A estética do filme dá o tom e transforma a obra em um deleite visual. Isso só é possível graças a dois fatores. Primeiramente ao material fonte. As HQs do Doutor Estranho começaram a ser publicadas em 1963, em plena década de 1960, quando a psicodelia estava em ascensão junto aos hippies e ao uso exacerbado de alucinógenos, tornando as páginas dos gibis uma viagem mágica, alucinada e bela.

O outro ponto fundamental para tornar o filme tão bonito, além da própria beleza colorida, é o diretor Scott Derrickson, que vem de filmes de terror como O Exorcismo De Emily Rose e Livrai-nos Do Mal. Ele consegue transmitir no visual toda a beleza e agonia que existe na magia daquele mundo. Além disso, ele transpõe na estética o fio condutor que move e dá sentido ao filme: o tempo. É em torno do tempo que tudo acontece.

Falar mais sobre isso seria dar spoilers desnecessários que tirariam toda a surpresa. Então, ao invés disso, vamos pegar o melhor exemplo de que o diretor foi feliz nas cenas trabalhadas. No primeiro encontro entre Stranger e a Anciã – quando pela primeira vez ele faz uma viagem transcendental entre várias realidades –, existe um show de cores e psicodelia quando, em certo momento, ele olha para as próprias mãos e, delas, saem outras mãos, e destas outras mãos, até chegar ao ponto em que milhares delas cobrem totalmente o corpo dele.

Mas o filme também traz alguns defeitos que inclusive já conhecemos em outros filmes do estúdio. Além da história de origem – que, como já vimos, não é original –, o vilão do filme é novamente um objeto unidimensional, sem qualquer personalidade ou tridimensionalidade. Apesar de Mads Mikkelsen se esforçar para dar vida a um antagonista forte, ele não consegue por ficar preso em motivações tão batidas e poucas cenas de desenvolvimento de personagem.

Outro erro do filme é o excesso de cenas de ação: apesar de bem gravadas e envoltas em uma pegada de A Origem, filme de Christopher Nolan, não passam de mais uma exigência do estúdio para sequências megalomaníacas e de puro entretenimento, mas sem uma utilidade prática para o longa.

Em certas cenas que se passam em corredores e salas de um hospital com o Doutor Estranho e o seu interesse amoroso vivido pela Rachel McAdams, até conseguimos sentir uma aproximação com seus primos distantes da TV, as séries produzidas pela Netflix em parceria com a Marvel, e até dá para pensar que teremos alguma profundidade, mas logo uma piada jogada a esmo mostra que estávamos enganados.

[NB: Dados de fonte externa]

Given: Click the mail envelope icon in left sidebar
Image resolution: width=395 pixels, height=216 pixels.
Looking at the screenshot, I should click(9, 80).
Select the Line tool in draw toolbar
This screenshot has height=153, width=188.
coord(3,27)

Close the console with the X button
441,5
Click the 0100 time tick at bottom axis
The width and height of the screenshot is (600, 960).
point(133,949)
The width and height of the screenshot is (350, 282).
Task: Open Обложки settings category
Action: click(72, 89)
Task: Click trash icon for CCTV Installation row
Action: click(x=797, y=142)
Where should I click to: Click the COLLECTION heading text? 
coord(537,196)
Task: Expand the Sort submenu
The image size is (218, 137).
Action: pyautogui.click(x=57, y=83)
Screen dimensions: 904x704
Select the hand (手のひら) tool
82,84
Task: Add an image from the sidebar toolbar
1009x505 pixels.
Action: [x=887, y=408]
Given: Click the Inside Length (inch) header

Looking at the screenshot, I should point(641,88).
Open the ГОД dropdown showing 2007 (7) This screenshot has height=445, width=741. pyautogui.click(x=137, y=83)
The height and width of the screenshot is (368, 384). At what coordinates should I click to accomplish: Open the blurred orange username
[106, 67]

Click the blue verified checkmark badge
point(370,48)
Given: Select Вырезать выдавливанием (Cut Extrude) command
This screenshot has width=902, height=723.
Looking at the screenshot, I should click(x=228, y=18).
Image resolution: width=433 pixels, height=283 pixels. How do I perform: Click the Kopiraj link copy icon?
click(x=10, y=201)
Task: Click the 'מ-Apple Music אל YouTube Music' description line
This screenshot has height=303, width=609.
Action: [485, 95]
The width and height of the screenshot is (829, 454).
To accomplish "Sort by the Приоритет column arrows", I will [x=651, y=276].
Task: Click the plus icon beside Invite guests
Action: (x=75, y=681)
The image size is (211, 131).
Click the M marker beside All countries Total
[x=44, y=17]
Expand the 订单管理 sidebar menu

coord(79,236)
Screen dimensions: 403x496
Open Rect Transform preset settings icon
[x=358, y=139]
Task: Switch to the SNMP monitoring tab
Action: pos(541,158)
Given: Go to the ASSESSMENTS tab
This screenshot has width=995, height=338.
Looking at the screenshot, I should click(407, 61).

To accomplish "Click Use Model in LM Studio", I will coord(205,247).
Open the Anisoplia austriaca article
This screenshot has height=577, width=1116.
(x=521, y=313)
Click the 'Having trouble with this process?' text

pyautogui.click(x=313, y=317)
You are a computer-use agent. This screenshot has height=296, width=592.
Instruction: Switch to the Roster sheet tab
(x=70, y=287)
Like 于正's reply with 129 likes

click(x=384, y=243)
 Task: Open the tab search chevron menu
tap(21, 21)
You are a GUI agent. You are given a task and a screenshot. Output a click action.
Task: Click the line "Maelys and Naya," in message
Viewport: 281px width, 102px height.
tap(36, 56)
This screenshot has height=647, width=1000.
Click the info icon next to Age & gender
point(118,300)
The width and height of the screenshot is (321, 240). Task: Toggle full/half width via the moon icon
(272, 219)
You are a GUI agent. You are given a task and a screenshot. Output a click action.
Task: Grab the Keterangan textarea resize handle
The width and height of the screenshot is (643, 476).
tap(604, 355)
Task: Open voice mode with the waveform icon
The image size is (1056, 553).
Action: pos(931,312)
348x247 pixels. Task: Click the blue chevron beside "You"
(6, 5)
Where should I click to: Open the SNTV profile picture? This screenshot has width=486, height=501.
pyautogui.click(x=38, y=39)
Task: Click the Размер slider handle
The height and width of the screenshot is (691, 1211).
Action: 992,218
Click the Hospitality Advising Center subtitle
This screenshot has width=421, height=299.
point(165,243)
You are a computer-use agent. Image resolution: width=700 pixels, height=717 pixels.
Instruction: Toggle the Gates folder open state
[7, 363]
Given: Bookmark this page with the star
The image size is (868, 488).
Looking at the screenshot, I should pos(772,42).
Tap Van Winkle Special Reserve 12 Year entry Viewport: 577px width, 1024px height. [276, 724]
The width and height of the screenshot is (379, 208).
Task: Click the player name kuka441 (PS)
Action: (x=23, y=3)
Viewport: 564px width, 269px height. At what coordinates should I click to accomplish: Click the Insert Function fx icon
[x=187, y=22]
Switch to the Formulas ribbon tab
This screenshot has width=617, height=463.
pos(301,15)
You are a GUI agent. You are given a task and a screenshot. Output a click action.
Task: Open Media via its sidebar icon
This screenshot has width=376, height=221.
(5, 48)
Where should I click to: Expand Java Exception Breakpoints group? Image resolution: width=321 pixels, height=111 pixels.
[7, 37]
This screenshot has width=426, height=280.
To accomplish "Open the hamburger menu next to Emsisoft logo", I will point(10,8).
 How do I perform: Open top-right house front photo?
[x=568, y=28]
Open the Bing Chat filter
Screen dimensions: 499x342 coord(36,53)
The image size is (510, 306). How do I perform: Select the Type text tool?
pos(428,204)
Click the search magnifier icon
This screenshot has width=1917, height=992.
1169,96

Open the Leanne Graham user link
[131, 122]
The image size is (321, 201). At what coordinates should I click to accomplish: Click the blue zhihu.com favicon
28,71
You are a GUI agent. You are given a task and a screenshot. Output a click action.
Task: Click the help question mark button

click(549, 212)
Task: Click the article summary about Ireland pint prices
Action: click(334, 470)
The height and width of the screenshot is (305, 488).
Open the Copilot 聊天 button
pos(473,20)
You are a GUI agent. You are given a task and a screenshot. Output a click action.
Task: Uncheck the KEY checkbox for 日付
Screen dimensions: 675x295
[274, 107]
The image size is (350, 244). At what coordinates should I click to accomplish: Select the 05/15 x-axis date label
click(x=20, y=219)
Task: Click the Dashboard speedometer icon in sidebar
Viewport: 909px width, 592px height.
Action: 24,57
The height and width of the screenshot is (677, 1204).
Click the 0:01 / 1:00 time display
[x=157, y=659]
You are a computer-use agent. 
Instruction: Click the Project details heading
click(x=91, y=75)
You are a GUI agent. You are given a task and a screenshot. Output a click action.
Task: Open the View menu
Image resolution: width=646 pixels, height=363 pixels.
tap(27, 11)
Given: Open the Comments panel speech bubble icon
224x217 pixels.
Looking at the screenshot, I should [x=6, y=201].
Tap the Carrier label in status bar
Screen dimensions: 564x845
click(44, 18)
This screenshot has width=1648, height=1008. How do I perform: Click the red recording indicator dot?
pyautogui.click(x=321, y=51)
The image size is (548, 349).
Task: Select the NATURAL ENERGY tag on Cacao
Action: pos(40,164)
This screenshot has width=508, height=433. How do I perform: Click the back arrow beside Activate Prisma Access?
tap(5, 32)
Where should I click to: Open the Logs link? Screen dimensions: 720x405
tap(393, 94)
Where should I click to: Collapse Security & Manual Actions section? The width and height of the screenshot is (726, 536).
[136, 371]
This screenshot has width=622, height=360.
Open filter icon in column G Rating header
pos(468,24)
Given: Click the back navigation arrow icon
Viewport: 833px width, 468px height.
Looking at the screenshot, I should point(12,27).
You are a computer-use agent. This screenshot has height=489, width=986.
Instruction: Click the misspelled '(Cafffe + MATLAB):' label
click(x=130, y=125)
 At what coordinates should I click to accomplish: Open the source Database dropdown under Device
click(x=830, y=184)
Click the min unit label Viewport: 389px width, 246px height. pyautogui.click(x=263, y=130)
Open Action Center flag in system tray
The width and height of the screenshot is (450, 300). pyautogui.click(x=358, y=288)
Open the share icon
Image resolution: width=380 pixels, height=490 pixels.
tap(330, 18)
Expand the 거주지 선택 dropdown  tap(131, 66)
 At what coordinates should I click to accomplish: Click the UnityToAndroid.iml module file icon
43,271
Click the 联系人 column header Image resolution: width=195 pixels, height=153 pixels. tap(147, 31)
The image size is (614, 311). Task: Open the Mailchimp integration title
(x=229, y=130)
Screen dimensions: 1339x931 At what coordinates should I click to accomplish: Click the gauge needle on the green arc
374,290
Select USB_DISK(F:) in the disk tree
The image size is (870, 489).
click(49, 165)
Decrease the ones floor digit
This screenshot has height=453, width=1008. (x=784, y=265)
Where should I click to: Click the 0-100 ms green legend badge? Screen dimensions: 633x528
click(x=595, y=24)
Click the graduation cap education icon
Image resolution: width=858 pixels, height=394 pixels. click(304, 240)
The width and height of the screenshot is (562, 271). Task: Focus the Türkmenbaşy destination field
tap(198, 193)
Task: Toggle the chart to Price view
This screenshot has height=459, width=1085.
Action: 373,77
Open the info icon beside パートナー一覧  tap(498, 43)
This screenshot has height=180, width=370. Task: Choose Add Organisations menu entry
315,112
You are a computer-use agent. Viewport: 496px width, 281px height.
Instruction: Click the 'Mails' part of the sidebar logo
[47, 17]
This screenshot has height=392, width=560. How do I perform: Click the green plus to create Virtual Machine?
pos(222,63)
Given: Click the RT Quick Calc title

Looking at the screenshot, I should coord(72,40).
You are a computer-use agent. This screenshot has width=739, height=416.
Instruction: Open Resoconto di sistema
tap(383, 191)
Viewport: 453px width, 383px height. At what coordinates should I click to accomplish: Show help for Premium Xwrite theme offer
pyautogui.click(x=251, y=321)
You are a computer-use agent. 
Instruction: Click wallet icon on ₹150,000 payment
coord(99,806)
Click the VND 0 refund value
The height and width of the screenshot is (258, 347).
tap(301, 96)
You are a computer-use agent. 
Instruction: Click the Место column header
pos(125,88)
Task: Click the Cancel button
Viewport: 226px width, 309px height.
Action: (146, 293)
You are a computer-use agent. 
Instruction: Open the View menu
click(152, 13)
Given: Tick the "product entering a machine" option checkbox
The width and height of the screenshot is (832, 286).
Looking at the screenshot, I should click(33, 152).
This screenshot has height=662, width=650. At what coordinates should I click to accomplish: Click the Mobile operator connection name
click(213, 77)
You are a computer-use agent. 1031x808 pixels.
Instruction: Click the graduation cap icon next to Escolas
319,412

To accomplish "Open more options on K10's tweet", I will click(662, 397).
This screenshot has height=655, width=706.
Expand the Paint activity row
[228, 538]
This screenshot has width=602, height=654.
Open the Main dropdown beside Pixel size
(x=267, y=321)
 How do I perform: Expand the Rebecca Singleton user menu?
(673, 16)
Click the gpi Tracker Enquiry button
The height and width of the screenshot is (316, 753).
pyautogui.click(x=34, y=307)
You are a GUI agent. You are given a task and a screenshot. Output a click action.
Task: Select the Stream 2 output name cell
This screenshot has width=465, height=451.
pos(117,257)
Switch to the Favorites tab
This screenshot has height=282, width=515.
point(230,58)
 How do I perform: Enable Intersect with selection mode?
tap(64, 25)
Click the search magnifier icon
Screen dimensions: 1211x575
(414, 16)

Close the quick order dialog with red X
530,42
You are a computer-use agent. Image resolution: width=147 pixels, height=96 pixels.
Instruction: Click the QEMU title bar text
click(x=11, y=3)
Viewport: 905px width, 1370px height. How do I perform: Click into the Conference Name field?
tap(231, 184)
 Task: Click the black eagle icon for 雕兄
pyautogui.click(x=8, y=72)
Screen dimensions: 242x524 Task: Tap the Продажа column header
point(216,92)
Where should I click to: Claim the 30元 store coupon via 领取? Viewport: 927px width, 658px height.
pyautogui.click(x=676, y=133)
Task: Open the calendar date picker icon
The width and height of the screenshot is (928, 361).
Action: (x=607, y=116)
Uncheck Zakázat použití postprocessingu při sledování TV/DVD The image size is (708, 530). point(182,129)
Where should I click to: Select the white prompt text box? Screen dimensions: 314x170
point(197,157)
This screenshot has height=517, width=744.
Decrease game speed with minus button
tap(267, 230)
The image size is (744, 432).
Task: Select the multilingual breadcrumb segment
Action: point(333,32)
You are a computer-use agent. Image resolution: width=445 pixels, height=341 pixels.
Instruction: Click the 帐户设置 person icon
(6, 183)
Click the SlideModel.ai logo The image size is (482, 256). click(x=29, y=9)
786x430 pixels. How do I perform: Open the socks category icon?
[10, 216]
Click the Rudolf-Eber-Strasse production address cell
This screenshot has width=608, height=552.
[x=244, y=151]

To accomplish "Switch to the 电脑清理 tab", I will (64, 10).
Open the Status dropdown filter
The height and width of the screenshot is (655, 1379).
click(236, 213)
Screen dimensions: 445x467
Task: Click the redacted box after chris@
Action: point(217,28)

Doutor Estranho é um filme lindo, que vale a pena ser visto no cinema, mas que deixa a desejar exatamente pela promessa de ser mais, de ser diferente daquilo que a Marvel já fez. Mas, apesar de assombrosamente psicodélico e subversivo em sua estética, ele ainda segue o perfil conhecido do estúdio de fazer cinema. Vamos torcer para que, no próximo, eles peguem leve na piada e usem um pouco mais de profundidade.